This is a weird setup that, at first glance, shouldn't work. But it obviously does work, so deserves thinking about. So I did...
The first issue is that the interface between the WAN socket of the HH and the modem involves PPPoE, and isn't an IP protocol in the standard way of thinking. It doesn't use IP addresses, so doesn't use those to find Ethernet MAC addresses.
I think what is happening is that the router makes use of PPPoE discovery to find the modem. This involves broadcast packets at the Ethernet MAC level. Once discovered, the router and modem communicate directly with MAC-addressed Ethernet frames (not IP-addressed frames). With switches in between, the packets should only be seen on the appropriate ports (modem, HH WAN port, and the inter-switch trunk).
Traffic from the PC to the router is with IP-based packets. The IP layers of the software stack uses ARP to convert from IP addresses to Ethernet MAC addresses; the switches ensure that these packets on go through the appropriate ports (PC, HH LAN port, and the inter-switch trunk).

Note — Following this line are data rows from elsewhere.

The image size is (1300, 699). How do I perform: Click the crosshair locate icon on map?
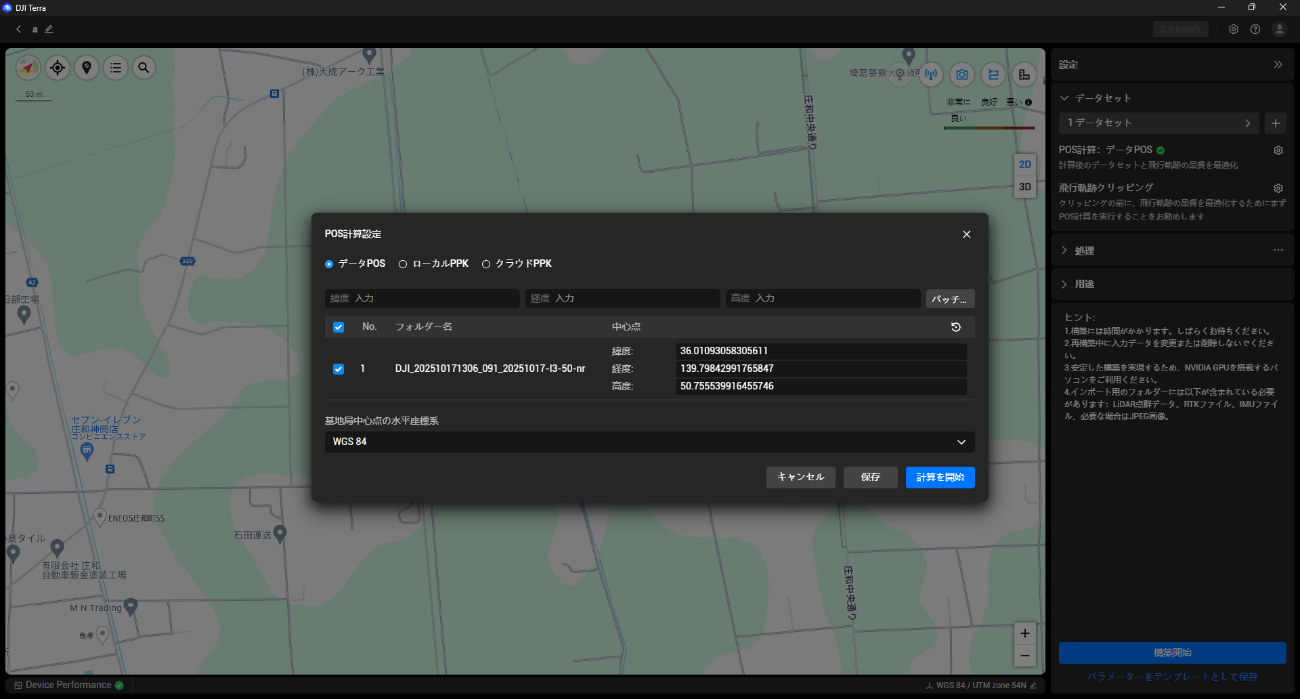(x=57, y=68)
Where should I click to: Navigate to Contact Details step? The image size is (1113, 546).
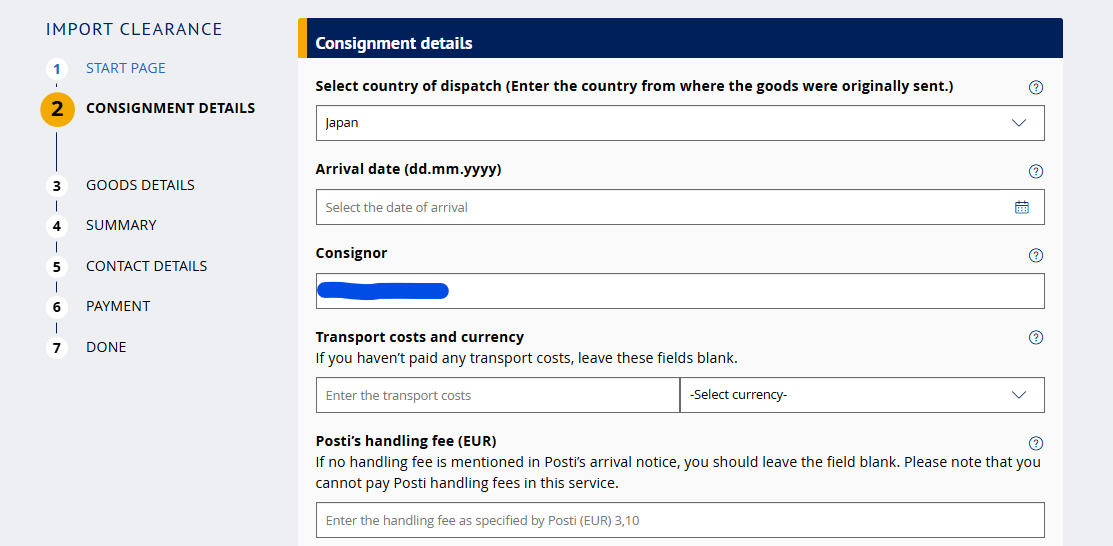(146, 266)
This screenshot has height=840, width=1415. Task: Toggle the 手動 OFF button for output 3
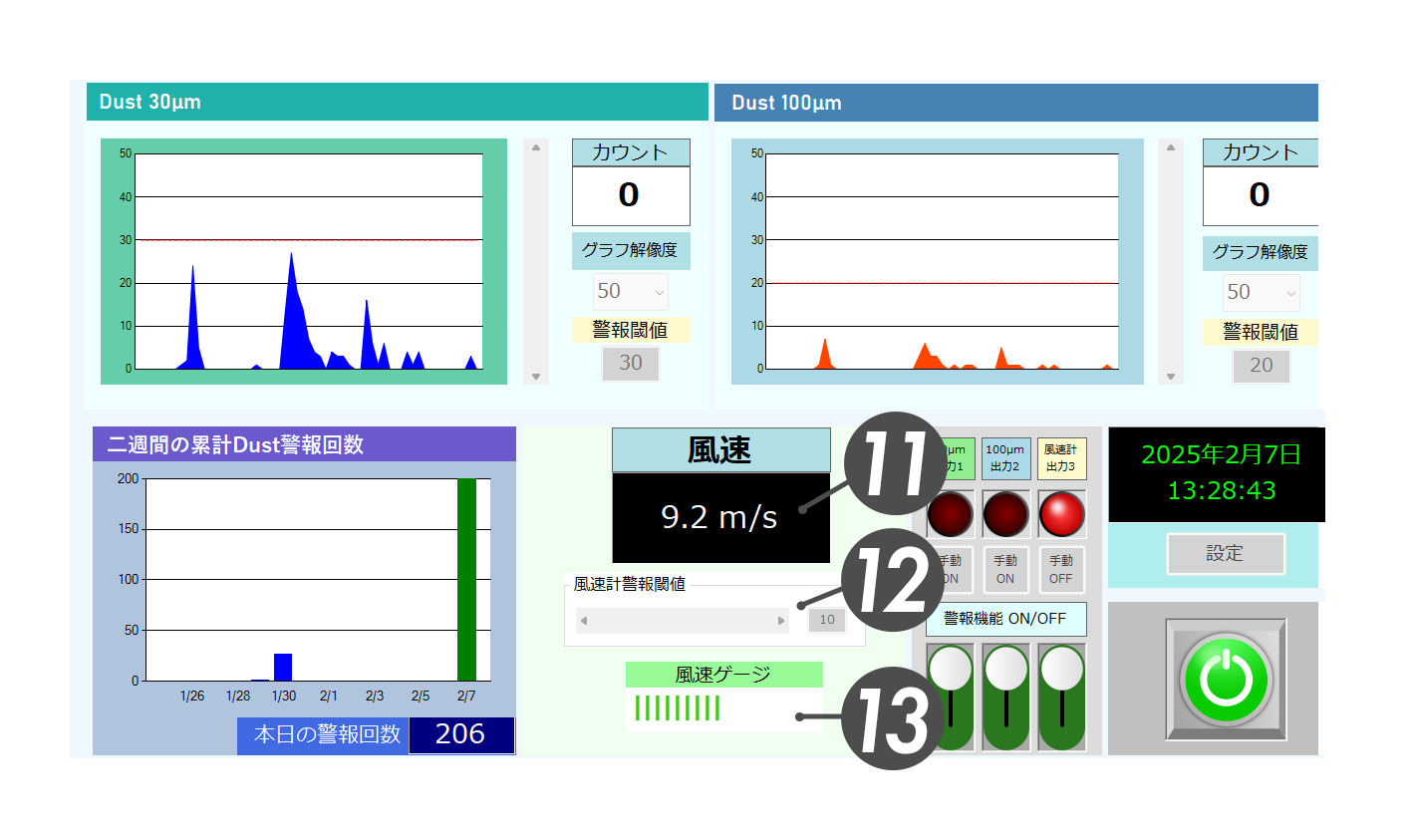point(1061,569)
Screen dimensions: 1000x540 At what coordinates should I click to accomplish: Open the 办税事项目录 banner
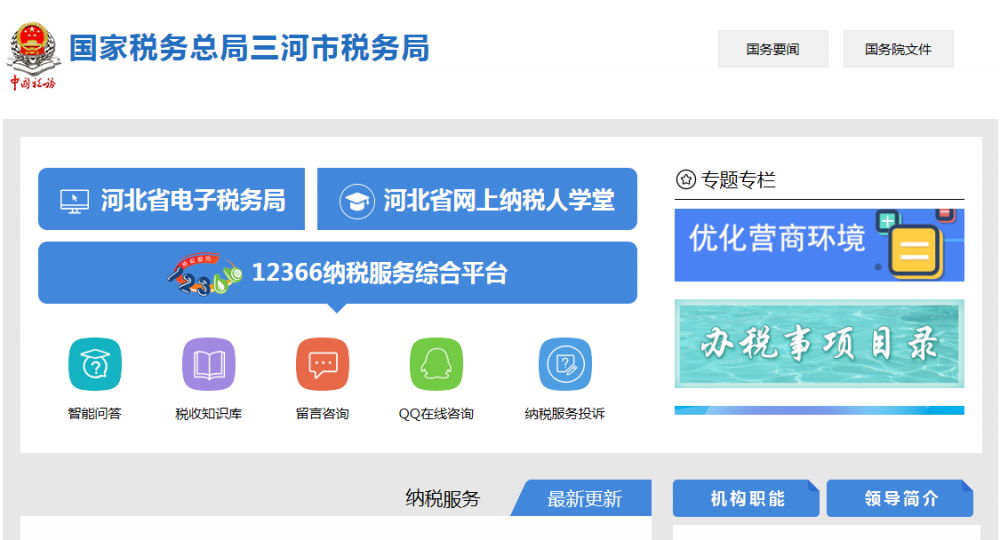click(819, 343)
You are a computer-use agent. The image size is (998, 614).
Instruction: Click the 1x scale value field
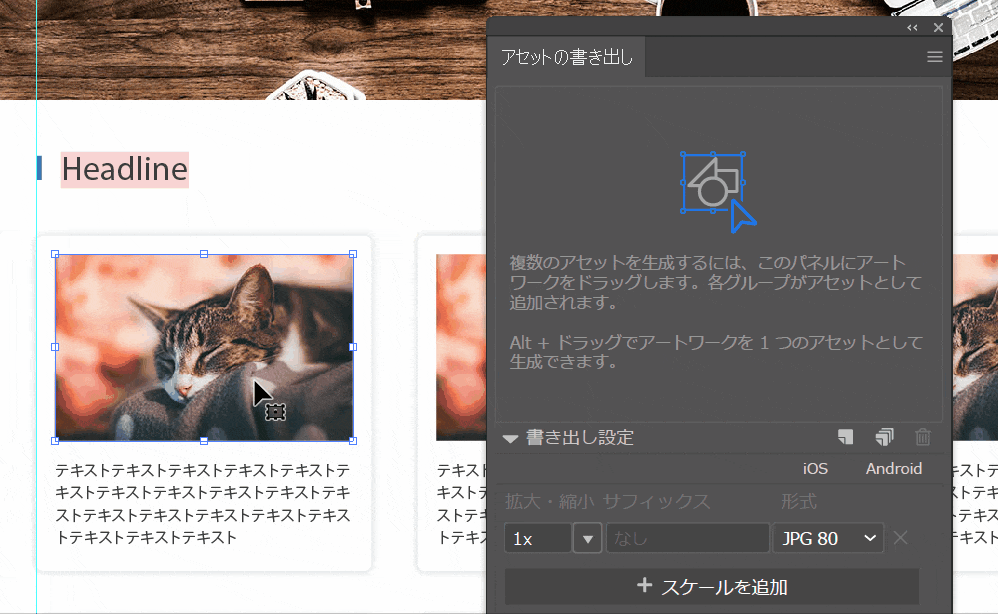tap(537, 538)
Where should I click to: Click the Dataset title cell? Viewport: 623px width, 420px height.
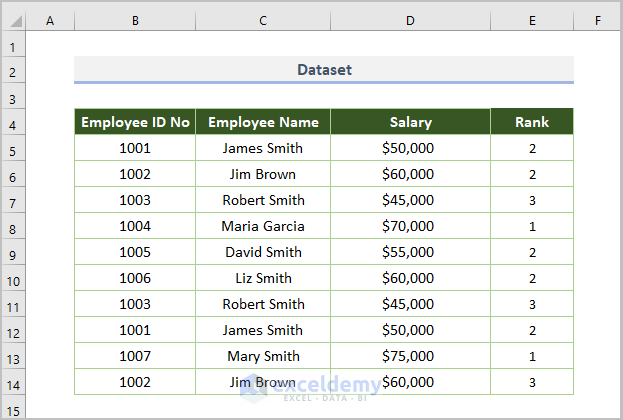(x=324, y=70)
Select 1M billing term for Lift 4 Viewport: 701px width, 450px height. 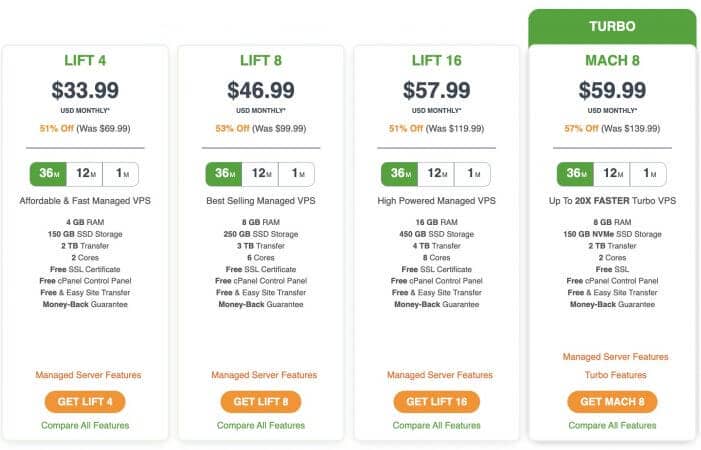click(x=121, y=174)
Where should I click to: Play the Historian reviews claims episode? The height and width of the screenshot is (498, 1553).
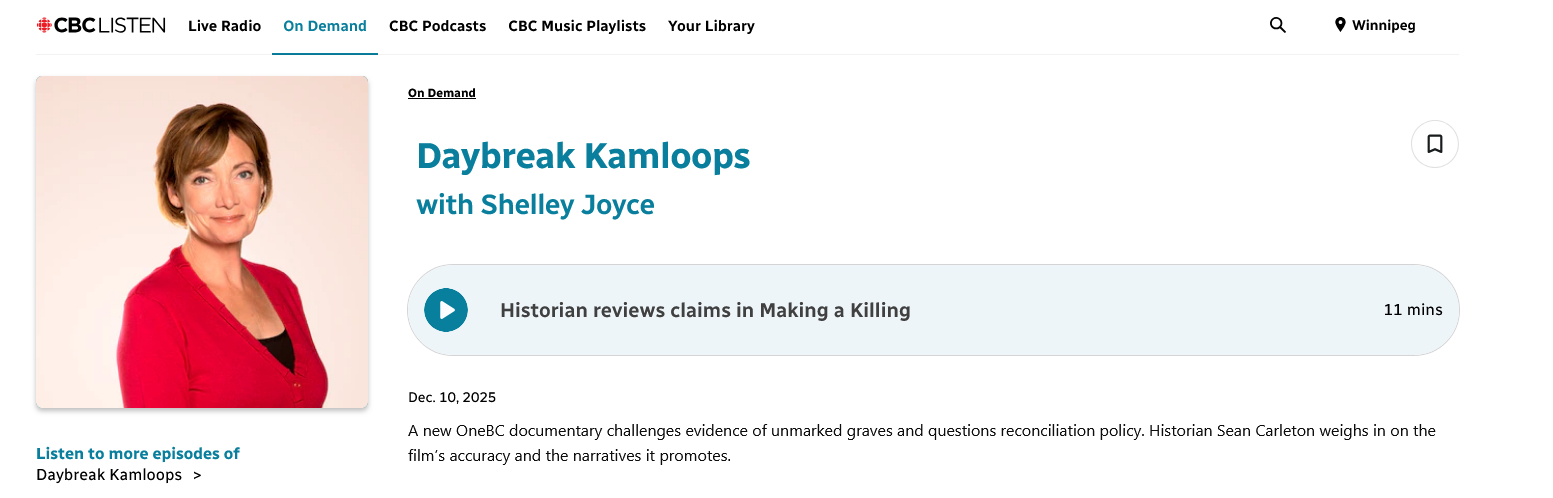coord(446,310)
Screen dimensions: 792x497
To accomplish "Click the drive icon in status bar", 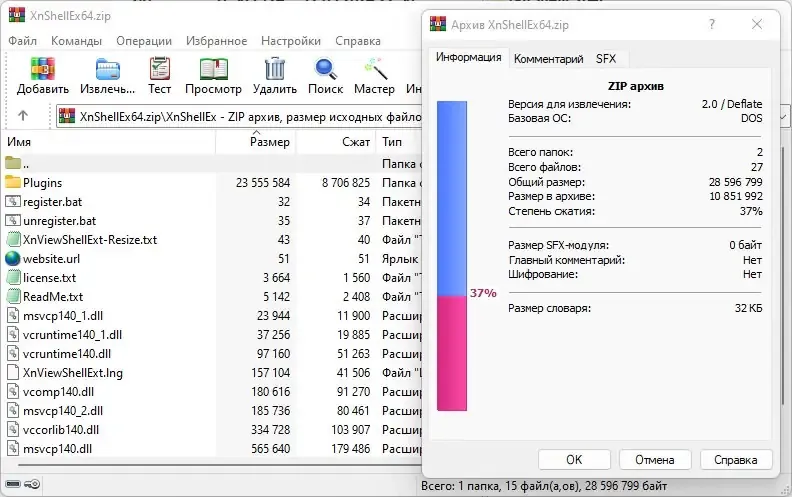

I think this answers @loonylion's concern. The modem isn't accessible to an IP network layer, so the PC can't masquerade with the modem's IP address ... it doesn't have one.
The Openreach modem, in bridge mode, doesn't have a DHCP server.
If there are security concerns, then "smart" switches with minimal management features could be used to create two VLANs. One VLAN with just the HH WAN port and the modem will keep the PPPoE frames entirely separate from IP packets.